De Courcy (Snowdon, 2010, etc.) fleshes out the stereotypical portrait of the wilting English gentlewoman who functioned chiefly as a means of perpetuating the imperial status quo across the British empire. The women she chronicles in this vigorous study, sent to India to find a husband mostly during the Raj period (roughly 1850 to 1950), faced hardships with equanimity and purpose. Fortunes were to be had for the intrepid young men who flocked to India to work in the East India Company, Indian Civil Service, and other trading, government and army ventures, although diseases and an unfamiliar climate rendered their work perilous. The depletion of the marriage pool back in England left many English girls, those without fortunes, beauty or good connections, facing spinster futures during a time when marriage largely defined women, who had few other prospects. However, in India, men outnumbered women four to one, de Courcy estimates, increasing a woman’s chances of finding a mate.
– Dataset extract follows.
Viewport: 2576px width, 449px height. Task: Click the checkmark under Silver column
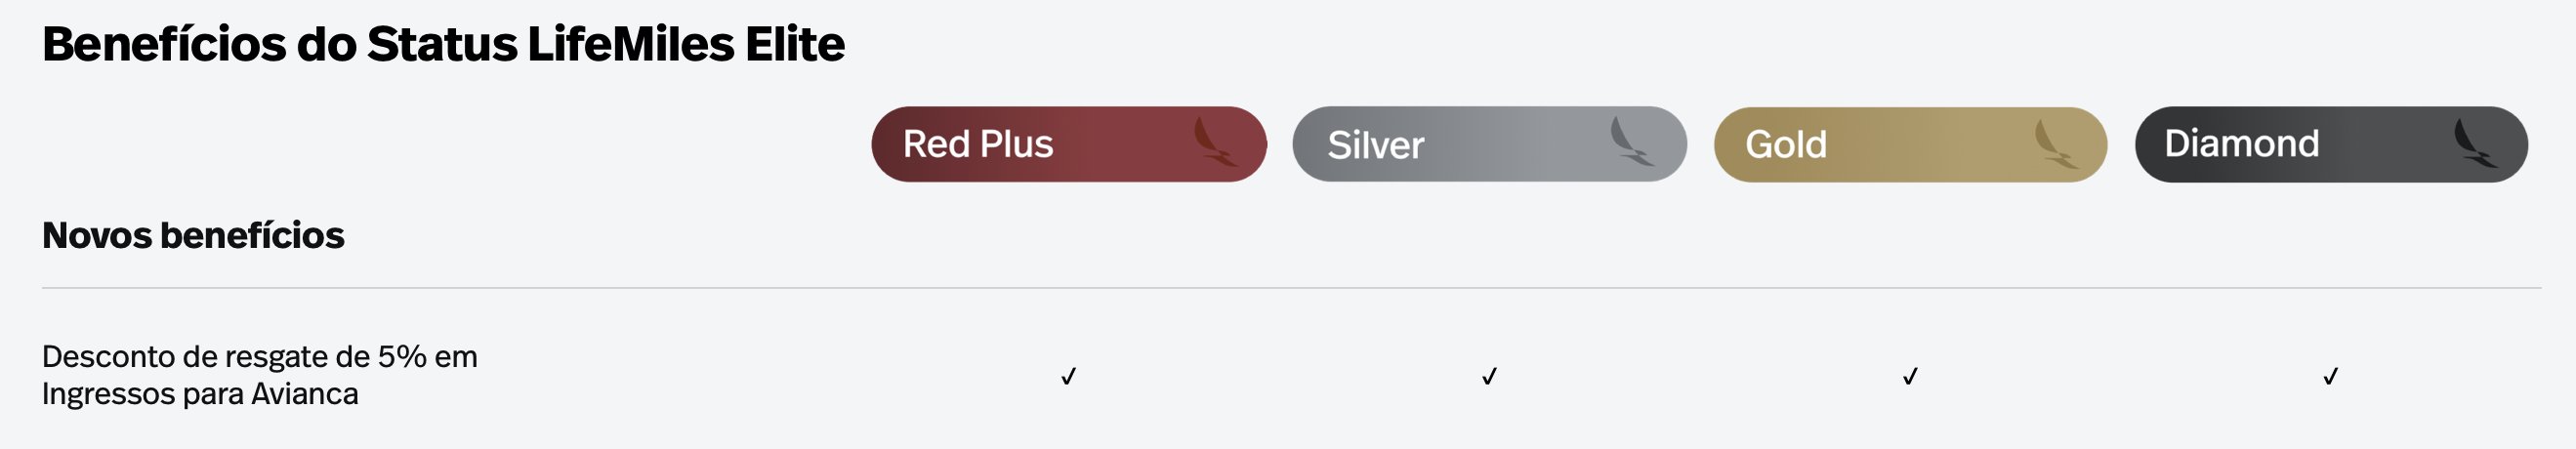coord(1489,376)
Yet these were not passive women, and as the author delves deeper into their diaries and letters, she finds that voyaging to India allowed many women an exciting outlet they did not have in England. However, the arduous voyage took many months and required hardiness, as did weathering illness and oppressive heat. After hasty marriages to eager, lonely men, the wives were often obliged to pull up stakes and move constantly as their husbands’ jobs required or live out in the jungles where their plantations were located. Moreover, they often faced long separations from their children, sent back home to boarding schools. De Courcy offers numerous, richly detailed accounts.
An expert researcher brings the romantic Raj era to colorful life.